À noite, me exorcizo. Sozinho, calmo e confiante de que sou mais glória do quem que me habita em minhas fendas e buracos escuros de medo e solidão. Peço às divindades e aos orixás não sorte. A sorte é acaso demais para uma vida que caminha por areias de rolar-dados e girar-roletas de felicidade. Quero mais dois minutos de lucidez para ser capaz de sentir a luz do sol sem precisar fechar os olhos e quero a compaixão de quem olha por mim. Compaixão de quem lida com algo mais frágil que um humano. Atravessa despido por uma nevasca, atrás de que? É tanto vento, tanto gelo, tanto frio que ninguém jamais veria além da intempérie, a bonança.
Até ontem eu me desfiz em sangue para você beber, vampiro de mim e tão somente eu. Esse sumo tão doce que te enjoa no fundo da alma vã e das palavras. Se contemplava o teu rosto a vomitar em mim tudo o que sou, tentei fazer-me mais saboroso, de modo a ser o melhor banquete de teu mundo. Era o que eu queria. Já que não teria o seu amor, que tivesse os seus dentes cravados em meu pescoço, a sua luxúria sombria a me corroer as veias, tóxica – e indescupavelmente deliciosa.
Tinha medo de me tornar vampiro de ti.
E então parou. O sangue acabou? – finalmente.
Agora voa atrás de novo sangue. O que sou se resume em minha carcaça flácida de vontade e meus farrapos sujos que já não me servem. E não há desespero em minha pele. Recolho os cacos que sou, olho o mais alto que meu arquétipo de esqueleto permite sustentar e, num espaço triste de sábia loucura, vou atrás do que me tomaram: meu sangue. Cada gota, cada vermelho. Mas não quero do mesmo. Quero sangue novo, mesmo que para isso eu me vista de vampiro de outros, eu me vista de você! Quero sangue novo para ser à prova de tudo que me fez sangrar. E um dia, vampiro que voa e me abandona, um dia eu te amarei por ter me feito fênix de sangue. Mal saberia eu que veria toda a plenitude de tua humanidade e me descobriria surpreso ao saber que ela se faz tão vasta a ponto de me vestir da cabeça aos pés melhor do que a ti.
Então fecho os olhos e vejo que o que me espera depois da nevasca crucis é um cálice de vinho tinto.
- A última gota.

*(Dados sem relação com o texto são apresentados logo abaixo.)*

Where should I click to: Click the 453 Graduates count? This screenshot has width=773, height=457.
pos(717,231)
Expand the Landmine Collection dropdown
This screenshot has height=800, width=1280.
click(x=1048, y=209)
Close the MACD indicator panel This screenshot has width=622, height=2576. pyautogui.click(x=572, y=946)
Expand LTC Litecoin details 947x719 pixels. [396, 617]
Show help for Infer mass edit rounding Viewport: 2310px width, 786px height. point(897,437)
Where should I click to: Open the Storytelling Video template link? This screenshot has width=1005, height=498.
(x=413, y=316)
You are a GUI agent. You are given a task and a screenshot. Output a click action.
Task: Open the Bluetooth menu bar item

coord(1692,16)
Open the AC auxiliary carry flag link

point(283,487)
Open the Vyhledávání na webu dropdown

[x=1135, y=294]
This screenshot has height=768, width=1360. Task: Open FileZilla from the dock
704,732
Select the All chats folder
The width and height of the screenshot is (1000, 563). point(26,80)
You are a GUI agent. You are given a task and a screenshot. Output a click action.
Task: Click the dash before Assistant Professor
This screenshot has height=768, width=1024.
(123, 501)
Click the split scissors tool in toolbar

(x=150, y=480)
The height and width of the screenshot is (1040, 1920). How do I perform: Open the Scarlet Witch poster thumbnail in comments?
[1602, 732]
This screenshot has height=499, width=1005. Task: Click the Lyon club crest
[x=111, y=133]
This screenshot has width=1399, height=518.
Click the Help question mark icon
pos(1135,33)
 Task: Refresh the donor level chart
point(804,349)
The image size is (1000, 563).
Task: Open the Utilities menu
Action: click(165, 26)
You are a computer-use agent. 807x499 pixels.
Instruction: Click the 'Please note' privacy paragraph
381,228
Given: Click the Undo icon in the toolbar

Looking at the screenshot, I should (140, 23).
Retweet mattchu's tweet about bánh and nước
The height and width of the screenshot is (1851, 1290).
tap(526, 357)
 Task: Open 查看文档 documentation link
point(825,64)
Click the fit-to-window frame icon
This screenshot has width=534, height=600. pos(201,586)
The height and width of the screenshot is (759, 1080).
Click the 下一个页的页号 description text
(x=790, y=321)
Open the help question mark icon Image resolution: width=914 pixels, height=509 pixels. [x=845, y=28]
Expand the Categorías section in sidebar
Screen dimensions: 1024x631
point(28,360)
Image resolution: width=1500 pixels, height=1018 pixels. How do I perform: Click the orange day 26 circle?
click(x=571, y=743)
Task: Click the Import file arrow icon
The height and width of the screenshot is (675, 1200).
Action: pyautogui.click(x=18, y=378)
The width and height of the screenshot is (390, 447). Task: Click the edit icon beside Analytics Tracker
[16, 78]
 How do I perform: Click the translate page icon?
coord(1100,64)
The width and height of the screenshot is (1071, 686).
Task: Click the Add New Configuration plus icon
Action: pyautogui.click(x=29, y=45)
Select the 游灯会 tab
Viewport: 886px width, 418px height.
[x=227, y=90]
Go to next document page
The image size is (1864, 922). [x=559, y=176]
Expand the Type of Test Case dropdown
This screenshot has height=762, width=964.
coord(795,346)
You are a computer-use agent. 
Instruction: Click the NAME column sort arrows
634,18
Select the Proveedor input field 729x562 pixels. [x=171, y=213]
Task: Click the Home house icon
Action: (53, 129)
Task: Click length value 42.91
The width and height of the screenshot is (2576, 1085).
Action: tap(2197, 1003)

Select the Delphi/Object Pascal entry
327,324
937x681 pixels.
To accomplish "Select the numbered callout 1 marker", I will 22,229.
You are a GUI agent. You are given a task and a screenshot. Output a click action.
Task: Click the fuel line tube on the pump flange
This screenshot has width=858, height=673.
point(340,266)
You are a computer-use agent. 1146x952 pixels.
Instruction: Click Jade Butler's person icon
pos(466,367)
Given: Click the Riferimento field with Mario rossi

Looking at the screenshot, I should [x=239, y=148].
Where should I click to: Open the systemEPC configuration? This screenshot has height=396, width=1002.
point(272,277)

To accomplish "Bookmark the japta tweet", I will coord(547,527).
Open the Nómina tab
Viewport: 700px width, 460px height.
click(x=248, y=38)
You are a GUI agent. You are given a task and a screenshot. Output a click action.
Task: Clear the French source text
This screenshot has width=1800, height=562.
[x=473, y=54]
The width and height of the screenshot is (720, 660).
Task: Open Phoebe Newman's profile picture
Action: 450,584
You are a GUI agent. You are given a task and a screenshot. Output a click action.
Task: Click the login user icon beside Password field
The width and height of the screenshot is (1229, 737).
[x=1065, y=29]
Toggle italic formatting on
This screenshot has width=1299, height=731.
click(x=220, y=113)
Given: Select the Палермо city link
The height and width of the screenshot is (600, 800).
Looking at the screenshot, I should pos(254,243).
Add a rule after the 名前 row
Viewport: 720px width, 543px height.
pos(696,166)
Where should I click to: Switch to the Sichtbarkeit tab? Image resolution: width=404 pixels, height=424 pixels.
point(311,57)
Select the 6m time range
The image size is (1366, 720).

Um parto tão limpo, tão fácil e sem sangue. Não há mais em mim, acho. Veremos se haverá um dia. É o filho mais despido de tudo e limpo que já nasceu. Tanto que se parece comigo mesmo. Espero que entendam. Talvez demore a surgir outro texto, embarco em viagem em menos de 4 dias. Mas a demora sempre traz consigo novas e belas inspirações e não será diferente dessa vez. Muito obrigado por tudo, leitores!